*Çözülecek Problemler:*
1) Halidîlik hakkındaki metinde, Yahya el-Mervezî'nin cenaze namazında kimin imam olduğu belirtiliyor?
2) Halidîlik hakkındaki metni kaldığı yerden devam ettirin.

*Okuma Metni:*
Müslümanlığın Alt Kurumlarından Halidîliğin Faaliyetleri, Etkileri ve Hedefleri

Nakşibendîlik ve onun bir kolu olan Halidîlik örgütü, sadece Türkiye toplumu için değil, aynı zamanda bütün insanlık için büyük bir tehlike kaynağıdır. Bu tehlikenin bir özelliği de adı geçen örgütün bir falsifikasyon aygıtı olarak zihinleri bulandırması ve neden olduğu günümüzün din ve düşünce anarşisini çok daha kaygı verici düzeylere taşıyor olmasıdır.

 

Bu tespitin doğru olup olmadığını anlayabilmek için, bir Halidî örgütü tarafından “İslâm Alimleri Ansiklopedisi” adı altında yayınlanan biyografilerin içinde sadece «kerâmet» bölümlerine göz gezdirmek bile yeterlidir.

 

Çarpıcı bir örnek olarak okuyacağınız aşağıdaki gerçek dışı hikâye yine Hâlidî-Nakşbendî bir şahıs tarafından kurgulanmış, üstelik -insanların aklıyla alay edercesine bu abartılı anlatı- bir internet sayfasında fütursuzca yayınlanmıştır. İfade aynen şöyledir:

 

«Şeyhlerin Şeyhi Yahya el-Mervezî (K.S.) Bağdad’da yüz yaşında iken ahirete göçtü. Kendilerini alim, salih, Allah’ın emirlerini yerine titizlikle getiren, yasaklarından kaçınan takva sahibi Molla Cami’nin oğlu Hüseyin Hazretleri yıkadılar. Suyunu alim, fazilet sahibi Seyyid Muhammed Emin Efendi, kardeşi Salih Haydari Efendi, İbrahim Fasih Efendi ve bir çok alim ve faziletli nöbetleşerek döktüler. Büyük alim allame Şeyh Abdurrahman el-Ruzbahani (Rh.a.) cenaze namazında imam olup Bağdad’ın büyük alimleri ve şehrin bütün ahalisi cenaze namazını kıldılar. Naaşlarının arkasından aynı cemaat, Firdevs misali kabrine kadar geldiler. Manzara kıyamet günlerinden bir günü andırıyordu. Büyük Gavs, yüce kutup, rabbani alim ve arif Efendimiz Seyyid Abdülkadir-i Geylâni (K.S,) Hazretlerinin saadetli civarlarına defnedildi. (Allah geniş rahmeti ile onu rahmetlendirsin).

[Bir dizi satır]
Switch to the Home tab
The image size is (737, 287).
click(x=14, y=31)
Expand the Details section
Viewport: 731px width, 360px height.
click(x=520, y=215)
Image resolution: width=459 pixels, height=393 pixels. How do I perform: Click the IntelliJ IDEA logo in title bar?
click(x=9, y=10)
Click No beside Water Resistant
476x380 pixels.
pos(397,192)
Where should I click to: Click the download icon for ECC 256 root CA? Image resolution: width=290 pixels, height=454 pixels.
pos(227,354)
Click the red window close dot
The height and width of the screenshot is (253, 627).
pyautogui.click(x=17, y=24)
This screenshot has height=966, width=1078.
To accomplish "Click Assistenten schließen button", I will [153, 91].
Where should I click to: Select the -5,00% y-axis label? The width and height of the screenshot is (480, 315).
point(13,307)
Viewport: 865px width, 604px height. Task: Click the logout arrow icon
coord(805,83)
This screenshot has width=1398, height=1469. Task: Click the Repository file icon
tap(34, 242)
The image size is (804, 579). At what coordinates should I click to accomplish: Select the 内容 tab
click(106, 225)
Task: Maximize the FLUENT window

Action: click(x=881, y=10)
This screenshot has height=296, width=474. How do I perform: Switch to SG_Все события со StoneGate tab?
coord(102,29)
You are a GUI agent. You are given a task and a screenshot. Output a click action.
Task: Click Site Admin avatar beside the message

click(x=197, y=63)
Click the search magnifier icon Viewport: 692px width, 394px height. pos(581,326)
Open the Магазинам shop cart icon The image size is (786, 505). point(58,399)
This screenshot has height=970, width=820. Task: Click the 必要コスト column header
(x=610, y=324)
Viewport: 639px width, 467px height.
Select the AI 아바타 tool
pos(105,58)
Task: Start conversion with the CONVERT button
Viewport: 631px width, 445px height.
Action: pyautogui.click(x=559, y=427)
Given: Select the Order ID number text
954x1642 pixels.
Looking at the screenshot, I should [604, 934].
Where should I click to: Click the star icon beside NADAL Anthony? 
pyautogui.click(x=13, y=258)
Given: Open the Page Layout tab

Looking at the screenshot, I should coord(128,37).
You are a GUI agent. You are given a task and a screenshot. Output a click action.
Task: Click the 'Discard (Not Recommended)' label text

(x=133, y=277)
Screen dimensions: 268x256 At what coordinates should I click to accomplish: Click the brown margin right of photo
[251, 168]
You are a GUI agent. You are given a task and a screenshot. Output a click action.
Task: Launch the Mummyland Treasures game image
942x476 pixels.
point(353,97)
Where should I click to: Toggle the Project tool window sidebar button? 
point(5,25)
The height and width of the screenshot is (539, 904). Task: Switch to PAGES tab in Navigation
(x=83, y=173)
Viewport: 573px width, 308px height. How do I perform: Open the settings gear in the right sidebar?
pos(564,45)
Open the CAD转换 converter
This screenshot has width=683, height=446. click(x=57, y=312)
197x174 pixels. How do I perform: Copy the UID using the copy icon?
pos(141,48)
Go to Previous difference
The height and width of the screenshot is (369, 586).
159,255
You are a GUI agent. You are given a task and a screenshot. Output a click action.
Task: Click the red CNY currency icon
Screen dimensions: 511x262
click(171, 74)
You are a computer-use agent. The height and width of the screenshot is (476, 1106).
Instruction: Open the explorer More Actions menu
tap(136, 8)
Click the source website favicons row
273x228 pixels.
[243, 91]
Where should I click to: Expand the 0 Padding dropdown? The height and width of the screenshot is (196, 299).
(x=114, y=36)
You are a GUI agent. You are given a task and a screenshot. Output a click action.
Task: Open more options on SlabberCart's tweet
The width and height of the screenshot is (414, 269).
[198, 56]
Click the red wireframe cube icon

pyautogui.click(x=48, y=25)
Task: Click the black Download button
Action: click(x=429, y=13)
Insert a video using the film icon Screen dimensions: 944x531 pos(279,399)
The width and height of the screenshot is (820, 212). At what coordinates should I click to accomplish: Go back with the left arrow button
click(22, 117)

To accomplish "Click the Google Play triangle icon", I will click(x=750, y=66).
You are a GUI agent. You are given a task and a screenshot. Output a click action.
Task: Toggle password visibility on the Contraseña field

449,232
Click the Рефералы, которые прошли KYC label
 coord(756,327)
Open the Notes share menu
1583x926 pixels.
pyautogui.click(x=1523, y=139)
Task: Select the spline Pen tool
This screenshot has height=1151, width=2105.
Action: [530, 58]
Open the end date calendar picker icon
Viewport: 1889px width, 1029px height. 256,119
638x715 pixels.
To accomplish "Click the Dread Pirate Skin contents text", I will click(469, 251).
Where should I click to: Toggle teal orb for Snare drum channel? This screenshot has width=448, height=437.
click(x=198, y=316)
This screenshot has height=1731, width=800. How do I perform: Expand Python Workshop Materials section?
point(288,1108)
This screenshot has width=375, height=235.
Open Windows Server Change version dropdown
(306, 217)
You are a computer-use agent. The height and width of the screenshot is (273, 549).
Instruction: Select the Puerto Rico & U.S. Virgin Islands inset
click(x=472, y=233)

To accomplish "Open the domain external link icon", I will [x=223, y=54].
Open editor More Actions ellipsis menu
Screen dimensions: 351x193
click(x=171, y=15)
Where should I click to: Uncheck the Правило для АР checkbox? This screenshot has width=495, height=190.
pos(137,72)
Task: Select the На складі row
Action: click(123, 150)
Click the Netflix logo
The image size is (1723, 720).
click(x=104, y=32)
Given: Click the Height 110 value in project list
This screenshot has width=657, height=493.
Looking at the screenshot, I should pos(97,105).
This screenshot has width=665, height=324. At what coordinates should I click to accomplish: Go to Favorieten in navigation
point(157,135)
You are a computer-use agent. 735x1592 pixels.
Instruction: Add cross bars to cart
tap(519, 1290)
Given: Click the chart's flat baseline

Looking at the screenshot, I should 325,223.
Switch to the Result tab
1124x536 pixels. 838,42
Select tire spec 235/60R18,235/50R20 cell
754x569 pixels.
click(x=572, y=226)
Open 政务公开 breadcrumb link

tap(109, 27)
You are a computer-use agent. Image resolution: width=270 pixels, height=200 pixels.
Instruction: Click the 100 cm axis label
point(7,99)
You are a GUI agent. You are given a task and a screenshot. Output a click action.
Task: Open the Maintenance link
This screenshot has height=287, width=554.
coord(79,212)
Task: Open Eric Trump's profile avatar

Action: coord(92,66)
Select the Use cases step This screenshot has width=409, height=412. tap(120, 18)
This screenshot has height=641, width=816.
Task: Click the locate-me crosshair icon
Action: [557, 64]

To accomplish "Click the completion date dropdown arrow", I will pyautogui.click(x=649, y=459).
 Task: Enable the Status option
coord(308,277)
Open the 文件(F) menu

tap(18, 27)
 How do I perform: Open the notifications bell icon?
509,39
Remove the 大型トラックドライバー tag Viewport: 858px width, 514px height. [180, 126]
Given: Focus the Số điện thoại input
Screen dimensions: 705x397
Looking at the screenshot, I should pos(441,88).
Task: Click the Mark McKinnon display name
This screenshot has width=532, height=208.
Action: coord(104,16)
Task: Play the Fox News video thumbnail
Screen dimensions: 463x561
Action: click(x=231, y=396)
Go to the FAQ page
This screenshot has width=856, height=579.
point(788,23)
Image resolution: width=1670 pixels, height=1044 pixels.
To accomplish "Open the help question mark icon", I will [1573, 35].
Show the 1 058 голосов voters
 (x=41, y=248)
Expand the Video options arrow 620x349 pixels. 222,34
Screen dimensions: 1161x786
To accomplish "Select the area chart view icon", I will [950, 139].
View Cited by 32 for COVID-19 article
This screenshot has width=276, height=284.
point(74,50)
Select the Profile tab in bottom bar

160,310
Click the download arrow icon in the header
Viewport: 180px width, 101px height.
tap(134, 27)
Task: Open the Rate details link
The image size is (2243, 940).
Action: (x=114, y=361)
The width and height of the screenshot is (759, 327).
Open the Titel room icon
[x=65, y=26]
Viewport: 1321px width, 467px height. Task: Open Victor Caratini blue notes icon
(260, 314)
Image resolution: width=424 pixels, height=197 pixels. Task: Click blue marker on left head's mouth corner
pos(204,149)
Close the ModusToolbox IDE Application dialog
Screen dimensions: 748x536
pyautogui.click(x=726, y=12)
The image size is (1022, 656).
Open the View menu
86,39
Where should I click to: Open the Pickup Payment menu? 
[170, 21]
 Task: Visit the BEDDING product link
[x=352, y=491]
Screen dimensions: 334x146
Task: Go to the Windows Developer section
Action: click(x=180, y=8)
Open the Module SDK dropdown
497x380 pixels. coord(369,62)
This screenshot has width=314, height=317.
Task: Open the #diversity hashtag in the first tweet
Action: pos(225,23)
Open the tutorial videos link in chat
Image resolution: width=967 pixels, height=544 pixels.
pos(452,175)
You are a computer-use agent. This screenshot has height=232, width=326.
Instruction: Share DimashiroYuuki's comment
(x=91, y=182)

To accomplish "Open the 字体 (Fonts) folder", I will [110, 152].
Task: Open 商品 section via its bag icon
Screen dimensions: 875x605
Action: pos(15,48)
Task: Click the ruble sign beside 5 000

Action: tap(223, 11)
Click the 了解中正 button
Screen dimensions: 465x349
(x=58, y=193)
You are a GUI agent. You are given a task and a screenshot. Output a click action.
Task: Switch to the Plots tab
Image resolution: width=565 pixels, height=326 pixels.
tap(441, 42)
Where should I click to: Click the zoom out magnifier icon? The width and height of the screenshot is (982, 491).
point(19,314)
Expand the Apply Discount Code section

*Beklenen Yanıtlar:*
1) Cenaze namazında imam, Şeyh Abdurrahman el-Ruzbahani'ydi.

2)
 

Merhum Şeyh Hazretlerinin yüksek tarikata girişi, Mevlânâ Hâlid’in velayeti kübrasına açık bir delildir.»[1]

 

Şimdi (bir ibret levhası olan) bu hikâyenin gerçeğe ne kadar uyduğunu tespit etmeye çalışalım:

 

Tarihte “El-Mervezî” lakabıyla en çok tanınan şahsiyetler şunlardır:

 

  • Abdullah bin Mubarek el-Mervezî (m.736-798) tebe-i tâbiîn ulemasındandır.
  • Nuh bin Meryem el-Mervezî (öl.m.789) fıkıh âlimidir.
  • Habeş el-Hasîb el-Mervezî (m.770-864) astronomi ve matematik bilginidir.
  • Ahmed bin Muhammed el-Mervezî (m.doğ?-888) hadis ve fıkıh âlimi
  • Ahmed b. Ebî Tâhir Tayfûr el-Mervezî (ö.m.893) edebiyatçı ve tarihçidir.
  • Muhammed Yahya et-Temimi el-Mervezî (öl.m.857) fıkıh âlimidir
  • Ebubekir Ahmed bin Ali el-Mervezî (m.816-905) hadis âlimidir.
  • Muhammed bin Nasır el-Mervezî (m.817-906) fıkıh âlimlerindendir
  • Hakim Şehid el-Mervezî (m.855-945) fıkıh âlimi ve devlet adamıdır.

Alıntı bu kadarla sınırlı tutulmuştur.